Task requirements >>
Starting at the line below holding "Task: Open the Static Text type dropdown" and stopping at the line holding "This screenshot has height=470, width=900.", print every line exactly, both ends included, and leave the rest out.

BEGIN Entries shown

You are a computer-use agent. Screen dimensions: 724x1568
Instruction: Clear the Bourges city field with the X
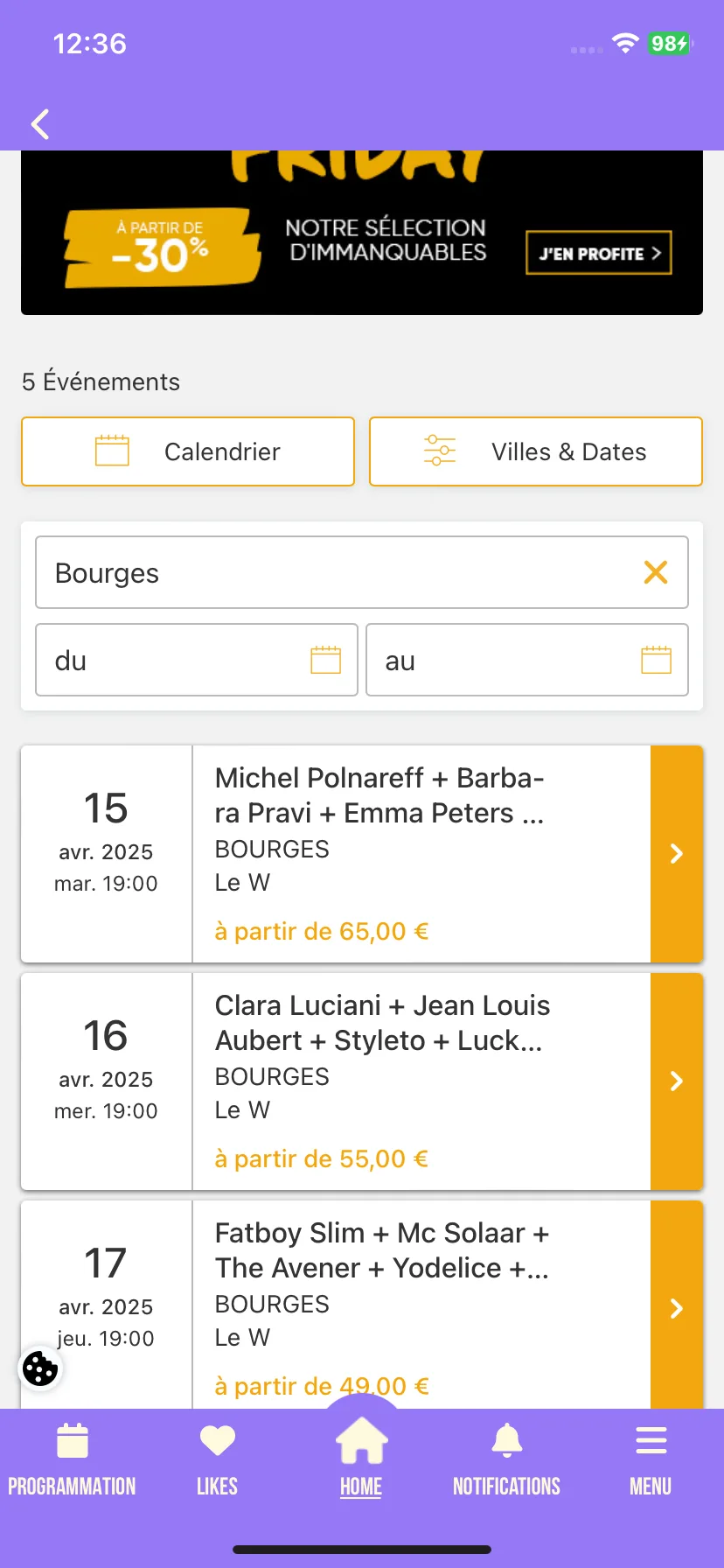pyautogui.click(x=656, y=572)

END Entries shown
BEGIN Entries shown

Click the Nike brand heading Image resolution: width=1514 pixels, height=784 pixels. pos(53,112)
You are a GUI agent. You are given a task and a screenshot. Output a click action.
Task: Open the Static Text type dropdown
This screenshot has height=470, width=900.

END Entries shown
BEGIN Entries shown

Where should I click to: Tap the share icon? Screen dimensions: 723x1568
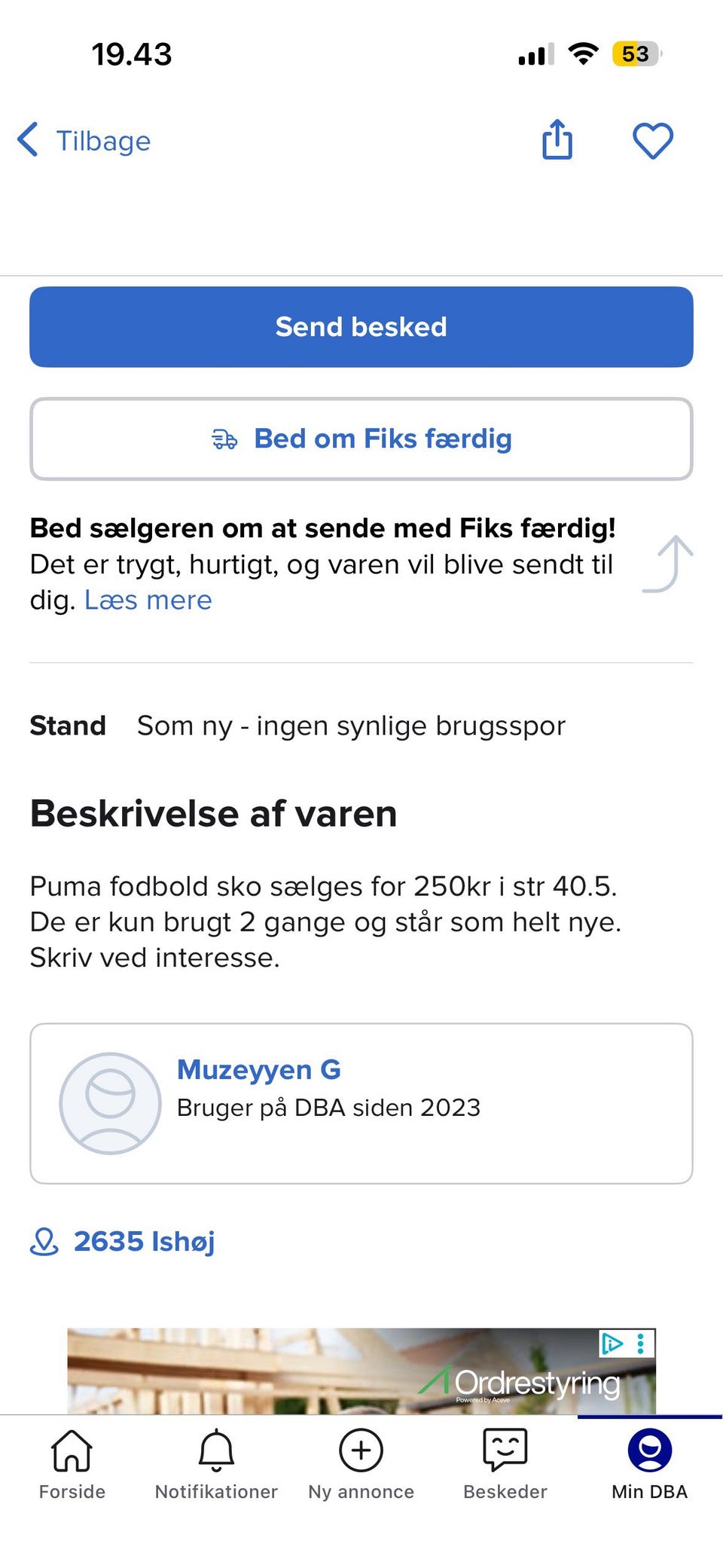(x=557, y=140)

END Entries shown

Answer area >>
Task: Open the Static Text type dropdown
This screenshot has height=470, width=900.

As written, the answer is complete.